USA zerstören iranische Brücke – und Trump droht

USA zerstören iranische Brücke – und Trump droht

Stand: 03.04.2026 • 11:11 Uhr

Im Nahen Osten setzen die Kriegsparteien ihre Angriffe mit unverminderter Härte fort. Ein US-Bombardement brachte die größte iranische Brücke zum Einsturz. Israel wurde erneut mit Raketen beschossen. In Kuwait brennt eine Ölraffinerie.

Die USA haben in der Nacht massive Angriffe auf Iran geflogen und dabei die größte Brücke des Landes zum Einsturz gebracht. Die B1-Brücke in Karadsch befand sich noch im Bau. Nach iranischen Medienberichten wurden bei dem Angriff acht Menschen getötet und 95 weitere Personen verletzt. Danach seien zwei US-israelische Angriffe erfolgt: Beim ersten habe es zwei zivile Opfer gegeben; weitere Menschen wurden getötet und verletzt, als sie die Opfer bergen wollten und es einen zweiten Angriff gab.

Irans Außenminister Abbas Araghtschi verurteilte das Bombardement. “Angriffe auf zivile Bauwerke, einschließlich unfertiger Brücken, werden die Iraner nicht zum Aufgeben zwingen”, erklärte er auf X. “Sie zeigen lediglich die Niederlage und den moralischen Bankrott eines Feindes, der im Chaos versinkt.”

Die B1-Brücke wurde noch gebaut. Sie war Teil der Pendlerroute zwischen der Großstadt Karadsch und der Millionenmetropole und Hauptstadt Teheran.

Trump droht mit weiterer Zerstörung

US-Präsident Donald Trump veröffentlichte auf seiner Plattform “Truth Social” ein Video, das zeigen soll, wie die Brücke teilweise einstürzt und dichter Rauch aufsteigt. “Die größte Brücke in Iran stürzt ein, wird nie wieder benutzt werden”, schrieb er dazu.

Und er ließ weitere Drohungen folgen: Die US-Armee habe “noch nicht einmal damit begonnen, das zu zerstören, was in Iran noch übrig ist”, schrieb er. Als nächstes seien “die Brücken, dann die Kraftwerke” an der Reihe. “Die Führung des neuen Regimes in Iran weiß, was zu tun ist, und es muss schnell geschehen”, führte Trump weiter aus. Es sei an der Zeit, “dass der Iran einen Deal macht, bevor nichts mehr übrig ist von dem, was noch ein großartiges Land werden könnte.”

Iran und Hisbollah greifen ebenfalls an

Auch Iran und die verbündete radikal-islamische Hisbollah im Libanon griffen Ziele an. Israel wurde nachts und am Morgen mit Raketen beschossen. Dabei beschädigten iranische Geschosse ein Haus in einem Vorort von Tel Aviv schwer. Berichte über Opfer gab es nicht. Im Norden des Landes gab es mehrfach Raketenalarm wegen drohenden Beschusses durch die Hisbollah.
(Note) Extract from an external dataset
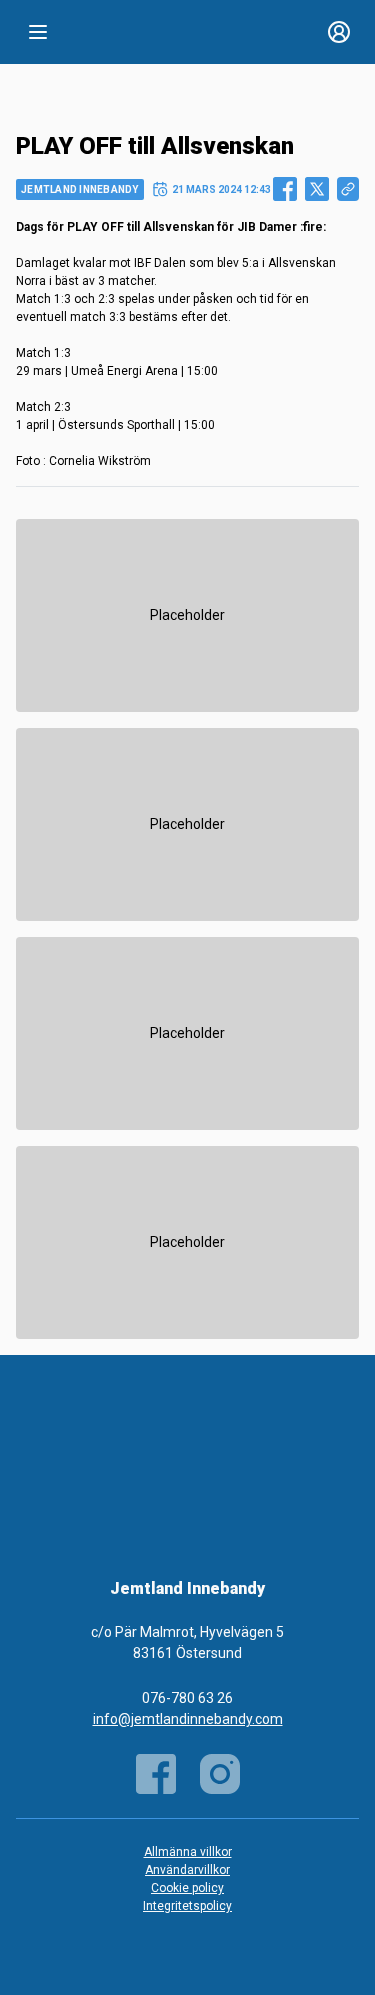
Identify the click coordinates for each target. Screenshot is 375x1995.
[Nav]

Schwere Schäden an der Infrastruktur meldete abermals Kuwait: Zunächst wurde dort eine Ölraffinerie bombardiert und geriet in Brand. Später meldete das zuständige Ministerium für Elektrizität, Wasser und Erneuerbare Energien einen Angriff auf eine Wasserentsalzungsanlage. Dabei seien Sachschäden an Teilen der Anlage entstanden. Notfall- und Technik-Teams seien im Einsatz, um den Betrieb gemäß den Notfallplänen aufrechtzuerhalten und das Gelände zu sichern.

Konfliktparteien als Quelle

Angaben zu Kriegsverlauf, Beschuss und Opfern durch offizielle Stellen der Konfliktparteien können nicht unmittelbar von unabhängiger Stelle überprüft werden.